Na bespreking van de zaak verklaren partijen het eens te zijn geworden over het volgende:
a) De huurachterstand berekend tot en met de huur over de maand juli 2023 bedraagt € 1.768,08. [gedaagde01] is de rente conform dagvaarding verschuldigd van € 13,51 en wegens buitengerechtelijke incassokosten is [gedaagde01] verschuldigd € 247,02. In totaal is dit een bedrag van € 2.028,61.

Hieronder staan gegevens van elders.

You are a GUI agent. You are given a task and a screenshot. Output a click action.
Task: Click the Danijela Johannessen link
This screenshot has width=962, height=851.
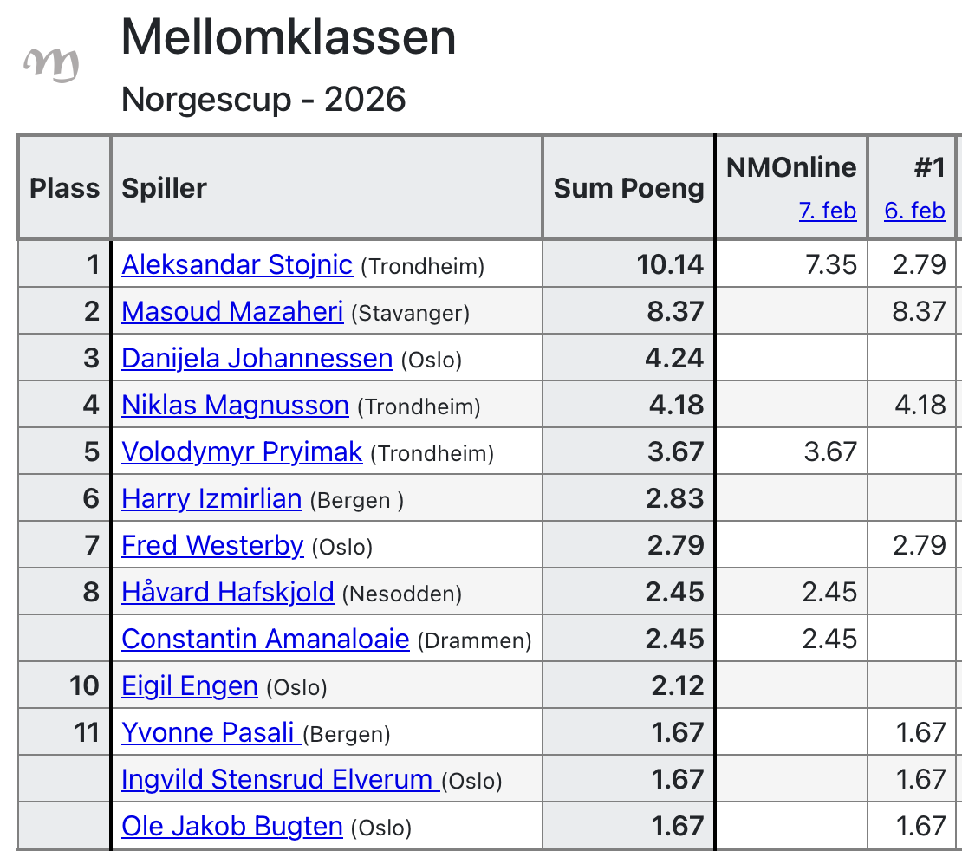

b) [gedaagde01] dient de proceskosten te betalen, vastgesteld op € 129,86 voor de dagvaarding, € 487,00 voor griffierecht en (2,00 punten à € 199,00) € 398,00 voor gemachtigdesalaris, in totaal een bedrag van € 1.014,86;
c) [gedaagde01] zal de schuld wegens de huurachterstand, buitengerechtelijke incassokosten en proceskosten, in totaal een bedrag van € 3.043,47, in opeenvolgende maandelijkse termijnen van € 100,00 aflossen door overboeking op het rekeningnummer van GGN Mastering Credit B.V.;
d) De eerste termijn zal worden betaald uiterlijk op 1 augustus 2023, de volgende termijnen steeds uiterlijk op de eerste dag van de maand;
e) Daarnaast zal [gedaagde01] blijven voldoen aan de lopende huurverplichtingen jegens TIWOS;
f) Indien [gedaagde01] in gebreke blijft met de voldoening van enige termijn en/of met de lopende huurverplichtingen vanaf 1 augustus 2023, is [gedaagde01] in verzuim zonder dat ingebrekestelling is vereist en is het gehele nog uitstaande bedrag (inclusief de nog niet verschenen termijnen) direct opeisbaar. In dat geval is [gedaagde01] tevens met ingang van de dag van het intreden van het verzuim over het verschuldigde bedrag de wettelijke rente ex art. 6:119 BW verschuldigd.